▶ Instructions for the task:
Would you reproduce exactly the lines below from the one holding "This screenshot has width=465, height=396." through the one holding "Task: Click the Perimeter Firewall icon", inclusive, and no others?

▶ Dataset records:
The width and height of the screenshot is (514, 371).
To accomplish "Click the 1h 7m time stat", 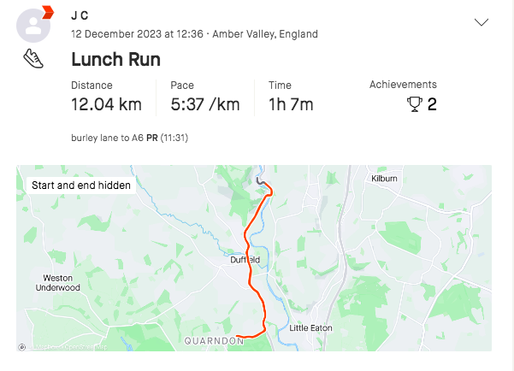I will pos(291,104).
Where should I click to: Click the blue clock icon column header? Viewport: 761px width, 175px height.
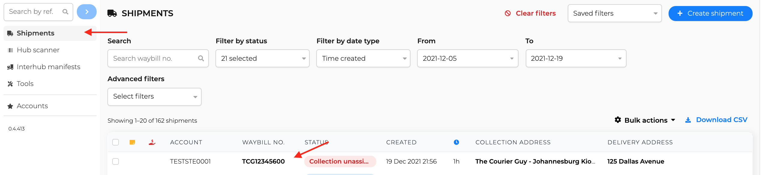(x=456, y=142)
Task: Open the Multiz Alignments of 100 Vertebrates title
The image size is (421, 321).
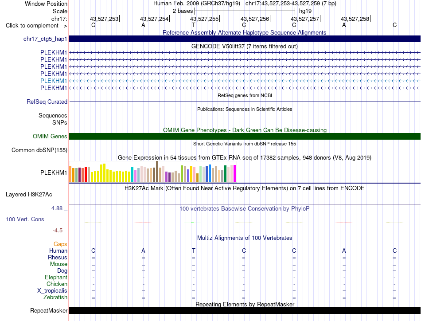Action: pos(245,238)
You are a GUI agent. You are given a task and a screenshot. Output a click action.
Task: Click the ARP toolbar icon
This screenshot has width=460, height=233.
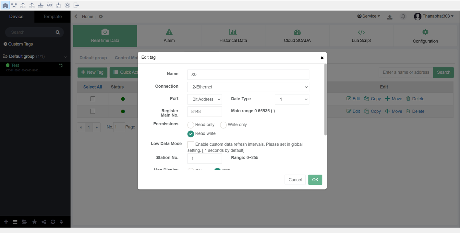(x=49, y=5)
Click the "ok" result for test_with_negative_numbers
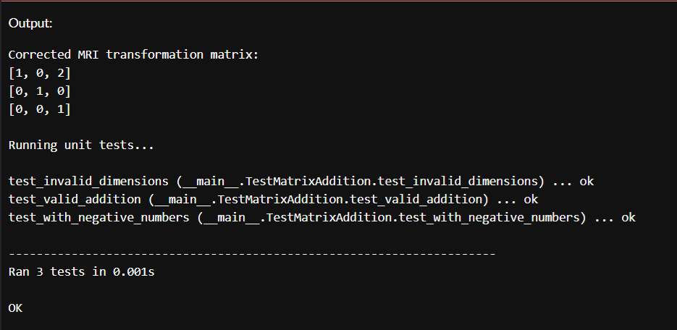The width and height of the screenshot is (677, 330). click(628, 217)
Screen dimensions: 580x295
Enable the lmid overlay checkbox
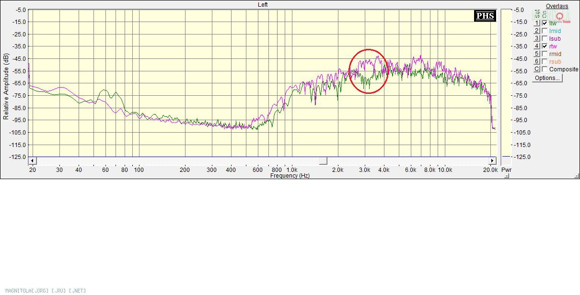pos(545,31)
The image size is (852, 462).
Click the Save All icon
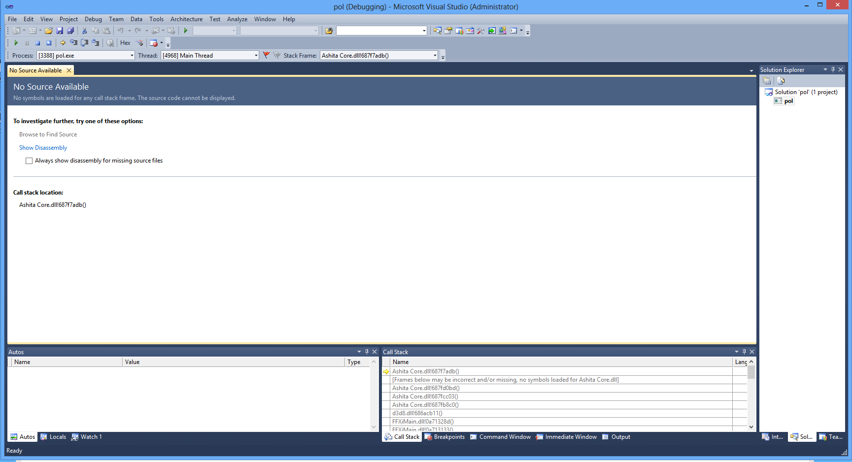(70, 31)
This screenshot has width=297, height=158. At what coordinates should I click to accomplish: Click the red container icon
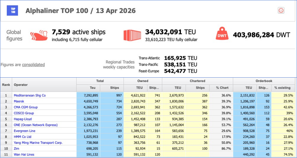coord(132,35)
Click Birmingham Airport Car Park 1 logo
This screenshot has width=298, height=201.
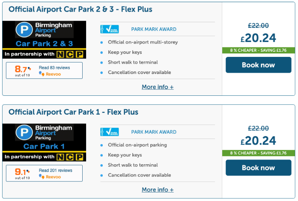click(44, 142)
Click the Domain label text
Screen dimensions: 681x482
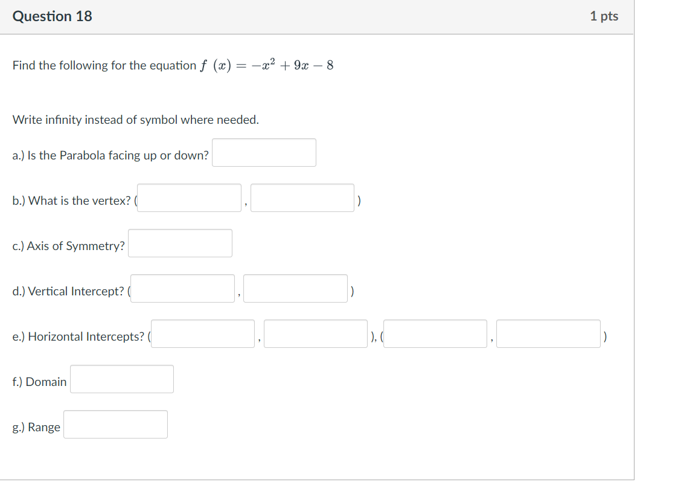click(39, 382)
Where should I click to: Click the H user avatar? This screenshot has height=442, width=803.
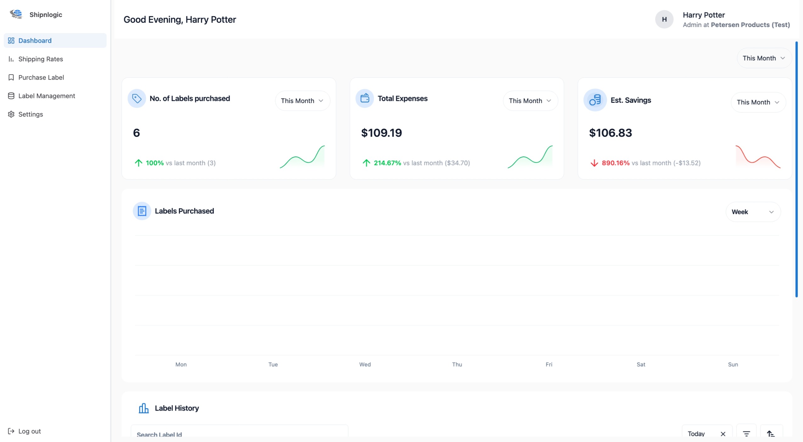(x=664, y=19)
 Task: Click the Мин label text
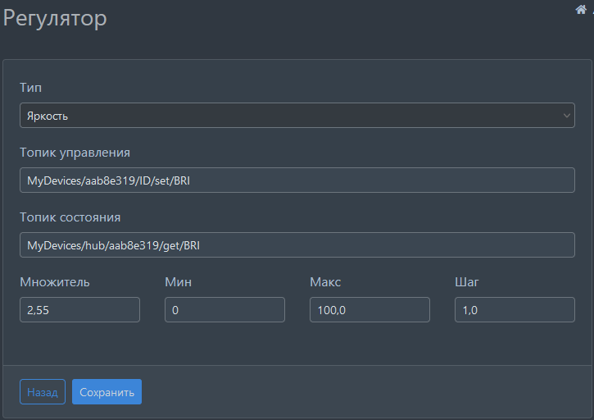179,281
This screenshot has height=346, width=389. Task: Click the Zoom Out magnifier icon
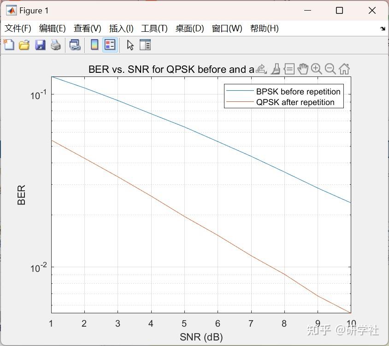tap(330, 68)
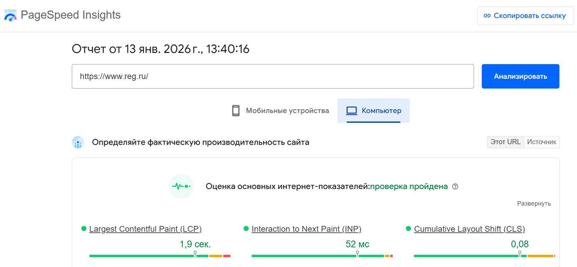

==

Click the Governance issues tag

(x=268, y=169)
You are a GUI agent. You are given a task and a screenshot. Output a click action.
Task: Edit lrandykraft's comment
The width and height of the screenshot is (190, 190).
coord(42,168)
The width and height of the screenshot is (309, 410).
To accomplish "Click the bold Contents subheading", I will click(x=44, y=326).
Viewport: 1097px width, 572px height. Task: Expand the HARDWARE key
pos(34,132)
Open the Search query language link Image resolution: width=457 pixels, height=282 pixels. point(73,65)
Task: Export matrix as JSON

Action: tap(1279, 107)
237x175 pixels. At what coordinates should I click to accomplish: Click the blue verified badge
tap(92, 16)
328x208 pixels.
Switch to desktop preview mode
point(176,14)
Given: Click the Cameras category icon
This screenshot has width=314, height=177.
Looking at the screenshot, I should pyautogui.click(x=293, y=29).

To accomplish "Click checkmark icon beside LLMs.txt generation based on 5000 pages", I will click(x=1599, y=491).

--

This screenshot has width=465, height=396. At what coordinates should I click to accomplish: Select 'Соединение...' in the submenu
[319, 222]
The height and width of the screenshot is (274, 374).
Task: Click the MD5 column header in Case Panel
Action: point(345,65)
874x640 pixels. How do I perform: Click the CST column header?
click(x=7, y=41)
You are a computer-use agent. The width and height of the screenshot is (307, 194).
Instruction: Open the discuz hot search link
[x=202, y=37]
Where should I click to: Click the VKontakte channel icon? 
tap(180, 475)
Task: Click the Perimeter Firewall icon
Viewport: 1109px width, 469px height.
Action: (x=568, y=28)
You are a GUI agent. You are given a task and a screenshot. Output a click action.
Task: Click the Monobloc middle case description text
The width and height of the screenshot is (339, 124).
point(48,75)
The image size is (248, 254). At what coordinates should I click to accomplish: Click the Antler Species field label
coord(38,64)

▶ Answer for the task:
This screenshot has width=465, height=396. At what coordinates should I click to accomplish: Select 'Соединение...' in the submenu
[319, 222]
The height and width of the screenshot is (274, 374).
Task: Click the MD5 column header in Case Panel
Action: point(345,65)
874x640 pixels. How do I perform: Click the CST column header?
click(x=7, y=41)
You are a computer-use agent. The width and height of the screenshot is (307, 194).
Instruction: Open the discuz hot search link
[x=202, y=37]
Where should I click to: Click the VKontakte channel icon? 
tap(180, 475)
Task: Click the Perimeter Firewall icon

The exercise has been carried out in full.